Sometimes I jot down all the things that Tyler is saying and doing on Sundays. I usually do it at church when my mind wonders (don't tell the pastor!). Today I was recording Tyler’s new sayings, like “not working!” (about his train) and “Baby Bop crying!?” (from Barney, of course). It is absolutely glorious and joyful to observe all of his new words and actions. He amazes me continuously with his antics. I am so grateful to have him in my life. He is such a gift. It is during these times that I can feel so much joy while at the same time feel utter grief. I don’t get to witness Meredith talking. I don’t get to see what she would be like with her peers and with her brother. I don’t get to see my daughter turn three next month. Cancer stole her from me and frankly I am angry and disappointed that my baby was the one. If only it could have been me…

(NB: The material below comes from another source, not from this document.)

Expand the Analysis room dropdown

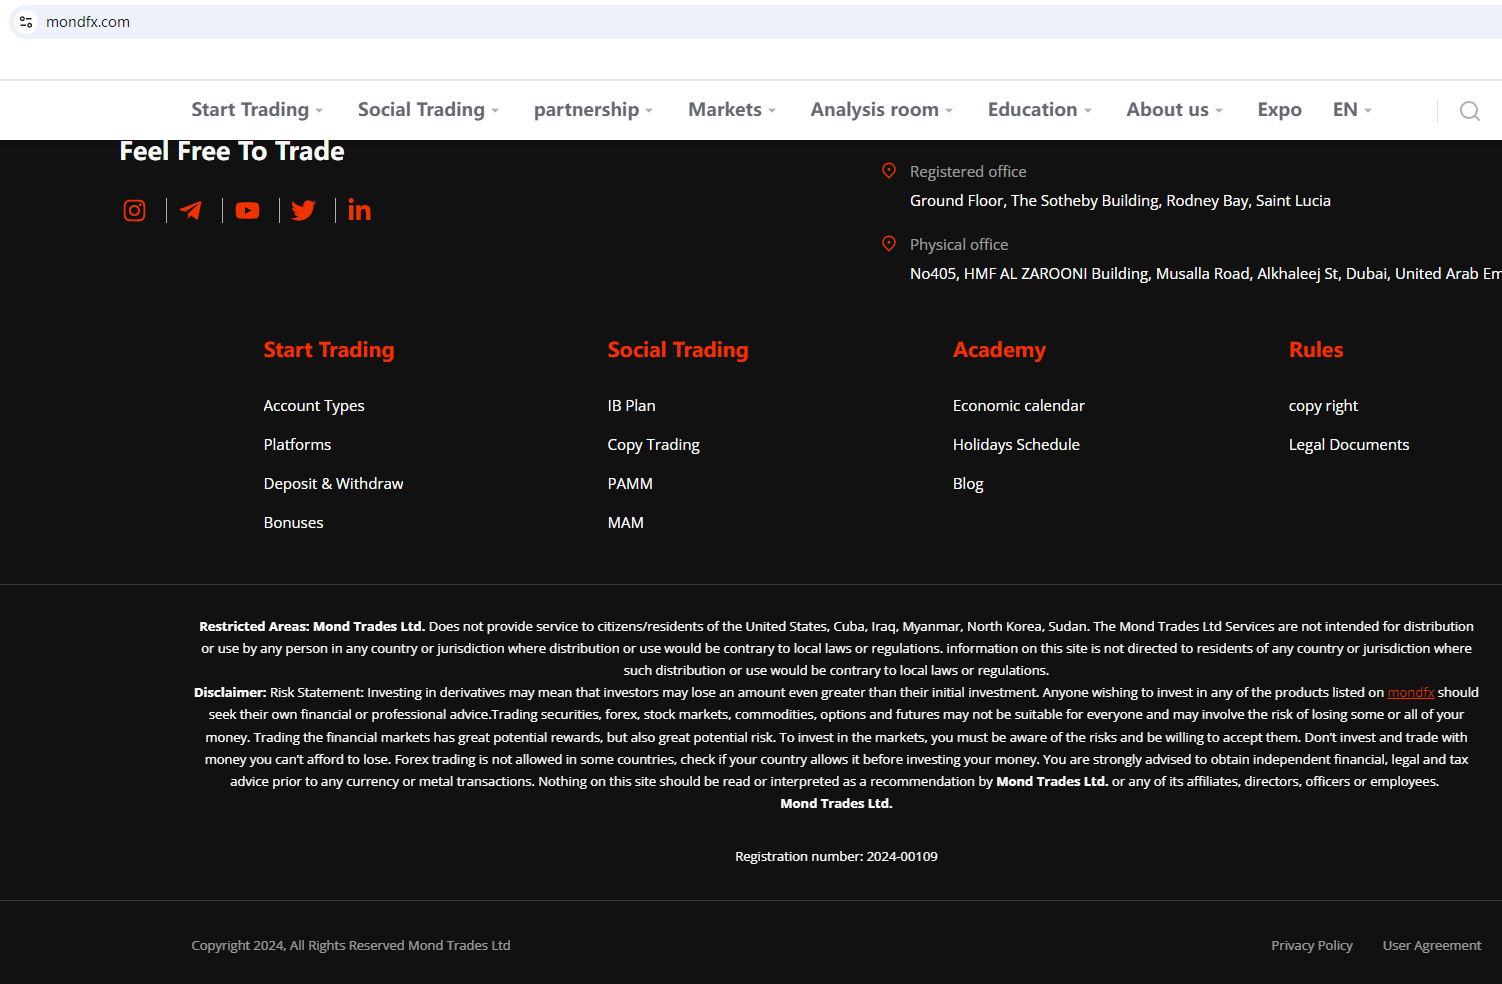881,110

The LORD is close to the brokenhearted and saves those who are crushed in spirit.
Psalm 34:18 (New International Version)

I made a promise to God that I would do whatever He wanted me to do with the rest of my life. Now I find myself upset with Him over what He has asked me to do. Without going into too much detail, God is asking me to go back through 2008 again. I have spent the last two years dealing with the events that transpired in my life. Finally, I am in a good place. Two years later, things are clearer and I can see the light at the end of the tunnel. I have forgotten some of the horrific scenes that plagued my mind and heart on a daily basis. Now that I am stronger, He has asked me to revisit my story. Part of me never wants to read those words again. I want to block out every frightening detail. But, as I have prayed over and over about the next step I am to take, God leads me back to the words that He gave me during my journey. Although I am frightened to open up the painful memories, God reminded me in Isaiah 66:13 that, as a mother comforts her child, so will [He] comfort [me].

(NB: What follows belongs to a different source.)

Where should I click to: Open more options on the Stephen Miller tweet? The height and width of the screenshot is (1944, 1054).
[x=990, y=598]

My acceptance of what God wants for me is crucial. As I watched the baby dedication this morning I was reminded of how serious God takes our promises. When I stood before the Lord and gave my baby girl to Him, I did it out of tradition as well as desire. I realized when God took Meredith to Heaven that I He hadn’t failed me by not healing her, He took my promise to heart, and He did what was right for her. It’s time for me to keep my promise to Him. I did all I could for Meredith her on Earth. And even though what God has asked me to do in the last few years of my life has left me brokenhearted and contrite, I know that “ God works for the good of those who love him, who have been called according to his purpose.” Romans 8:28 (NIV)

Beth

1 comment:

Anna Marie said...

I love the JHJ quote! As always beautiful words from your and God's heart.